The sensitivities and specificities found in the present study are not as good as the ones found by Weintraub et al. [7] for QUIP and QUIP-RS [6]. This might be due to linguistic differences occurring after the translation or a diverging distribution of the diagnoses. Also, differences in the validation procedure may have led to differing results. Our sample was mostly recruited via mail, whereas in the American validation, the patients were included in the context of routine clinical care. Furthermore, in the present study the QUIP-current was completed at home, in the US, on the contrary, it was filled out in the study center.

Our findings show that the ICD scales generally have good validity values, whereas the remaining scales are limited in their validity. Walkabout could not be assessed with the QUIP at all. Also, in the American validation of the QUIP, walkabout and punding showed lower sensitivities than the other scales.
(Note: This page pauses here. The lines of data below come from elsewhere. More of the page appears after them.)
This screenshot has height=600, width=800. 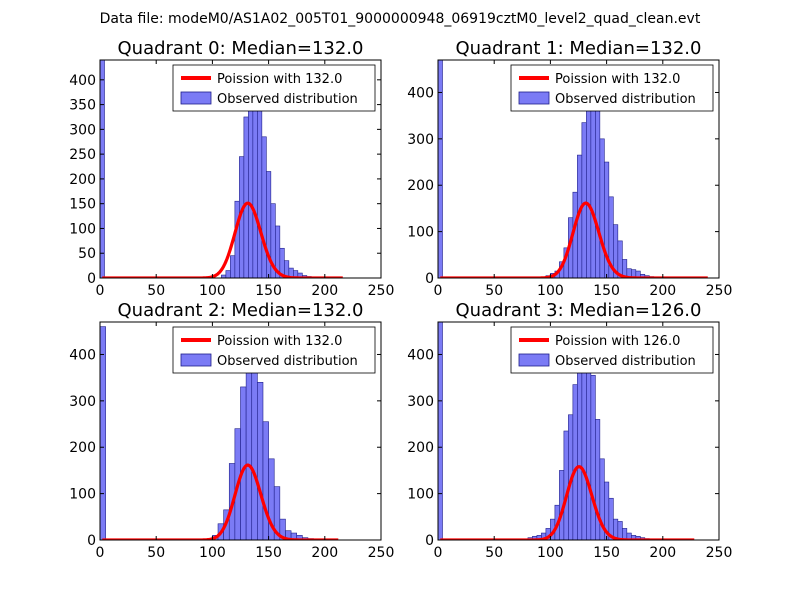 I want to click on legend: Poission with 126.0 Observed distribution, so click(x=612, y=350).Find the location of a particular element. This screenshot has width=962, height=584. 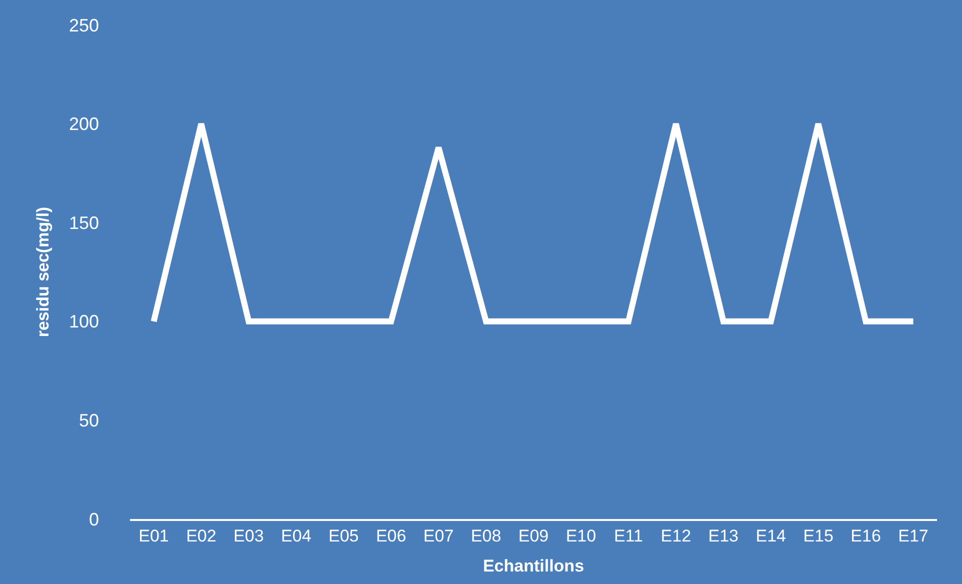

x-tick-label: E16 is located at coordinates (866, 536).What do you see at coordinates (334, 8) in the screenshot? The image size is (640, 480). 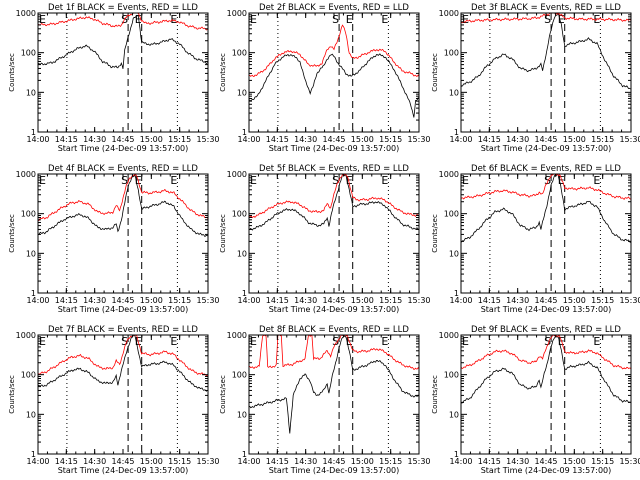 I see `panel-title: Det 2f BLACK = Events, RED = LLD` at bounding box center [334, 8]. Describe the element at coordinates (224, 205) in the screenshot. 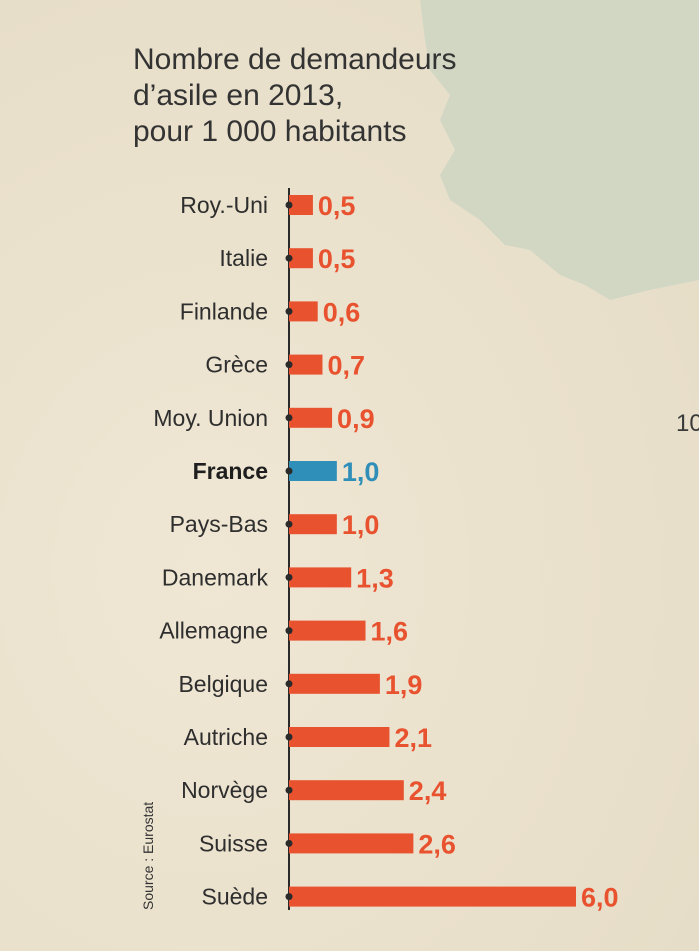

I see `category-label: Roy.-Uni` at that location.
Low or moderate values for these scales might stem from the lack of commonly accepted criteria for these disorders and from the fact that patients do not always have insight into their behaviors [18]. These conditions may lead to a less valid and more error-prone assessment. Future research should focus on a more detailed symptom description and better defined diagnostic criteria for these disorders.

A limitation of the present study is that we did not systematically screen for cognitive deficits. However, all participants were able to follow the instructions and answer the questions adequately. Therefore, we can assume that demented patients were implicitly excluded from the study. For this patient group, the questionnaires do not constitute suitable screening instruments.

Future studies will need to investigate the sensitivity of the QUIP-RS to symptom changes after therapeutic interventions. With validations of the QUIP questionnaires in further languages and other patient samples taking dopamine agonist therapy, standardized screening and research tools will be available for use in international multicenter studies.